**EXERCISE PROMPT:**
All lines from the one containing "Open the Help question mark icon" through the last line below must be duplicated exactly, with nothing outside that span.

+++

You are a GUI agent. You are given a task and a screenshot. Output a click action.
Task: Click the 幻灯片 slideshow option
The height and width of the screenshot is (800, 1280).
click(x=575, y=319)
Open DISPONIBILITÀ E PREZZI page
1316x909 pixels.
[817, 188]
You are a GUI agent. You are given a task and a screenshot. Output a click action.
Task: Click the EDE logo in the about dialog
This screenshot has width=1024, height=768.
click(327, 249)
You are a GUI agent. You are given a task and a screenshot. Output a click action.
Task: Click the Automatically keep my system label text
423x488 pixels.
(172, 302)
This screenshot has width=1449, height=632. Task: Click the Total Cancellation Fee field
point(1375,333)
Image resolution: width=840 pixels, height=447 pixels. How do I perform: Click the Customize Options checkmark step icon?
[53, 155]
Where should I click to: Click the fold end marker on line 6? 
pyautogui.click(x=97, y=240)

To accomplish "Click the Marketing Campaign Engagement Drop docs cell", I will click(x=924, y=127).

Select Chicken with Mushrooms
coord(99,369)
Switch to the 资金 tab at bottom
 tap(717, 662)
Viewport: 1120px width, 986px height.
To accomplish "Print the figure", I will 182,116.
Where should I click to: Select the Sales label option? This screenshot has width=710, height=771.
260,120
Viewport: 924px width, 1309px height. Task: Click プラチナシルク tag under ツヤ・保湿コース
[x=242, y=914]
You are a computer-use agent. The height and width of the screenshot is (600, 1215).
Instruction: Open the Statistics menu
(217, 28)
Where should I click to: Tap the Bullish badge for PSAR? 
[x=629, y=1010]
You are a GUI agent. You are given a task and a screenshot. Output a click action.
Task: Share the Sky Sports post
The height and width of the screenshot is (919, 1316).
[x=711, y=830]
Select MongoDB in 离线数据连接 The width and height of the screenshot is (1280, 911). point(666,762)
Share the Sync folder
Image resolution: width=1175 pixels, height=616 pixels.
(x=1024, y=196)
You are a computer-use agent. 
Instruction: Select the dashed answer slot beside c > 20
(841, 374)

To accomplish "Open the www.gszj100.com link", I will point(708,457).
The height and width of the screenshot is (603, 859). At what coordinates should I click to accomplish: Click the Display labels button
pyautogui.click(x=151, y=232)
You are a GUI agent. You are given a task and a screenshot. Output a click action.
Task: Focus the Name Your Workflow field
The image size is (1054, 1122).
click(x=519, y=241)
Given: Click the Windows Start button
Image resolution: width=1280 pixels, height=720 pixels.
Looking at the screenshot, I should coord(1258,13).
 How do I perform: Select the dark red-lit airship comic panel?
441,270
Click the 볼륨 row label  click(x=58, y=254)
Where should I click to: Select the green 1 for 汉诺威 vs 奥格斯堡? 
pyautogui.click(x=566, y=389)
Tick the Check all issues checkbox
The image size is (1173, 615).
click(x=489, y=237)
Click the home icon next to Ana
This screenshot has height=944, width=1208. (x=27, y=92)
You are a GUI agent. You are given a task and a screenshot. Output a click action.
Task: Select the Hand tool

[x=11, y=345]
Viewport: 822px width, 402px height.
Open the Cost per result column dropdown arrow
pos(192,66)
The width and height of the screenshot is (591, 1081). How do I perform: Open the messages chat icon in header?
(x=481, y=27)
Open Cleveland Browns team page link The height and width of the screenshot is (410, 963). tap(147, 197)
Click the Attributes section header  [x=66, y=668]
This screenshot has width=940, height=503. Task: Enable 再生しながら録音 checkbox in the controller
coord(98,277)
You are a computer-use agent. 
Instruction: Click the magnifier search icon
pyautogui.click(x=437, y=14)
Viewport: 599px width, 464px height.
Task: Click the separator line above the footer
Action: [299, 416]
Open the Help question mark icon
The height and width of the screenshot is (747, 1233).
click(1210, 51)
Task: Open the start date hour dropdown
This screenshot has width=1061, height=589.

+++

**TASK SOLUTION:**
Open the Help question mark icon
The height and width of the screenshot is (747, 1233).
click(1210, 51)
Task: Open the start date hour dropdown
This screenshot has width=1061, height=589.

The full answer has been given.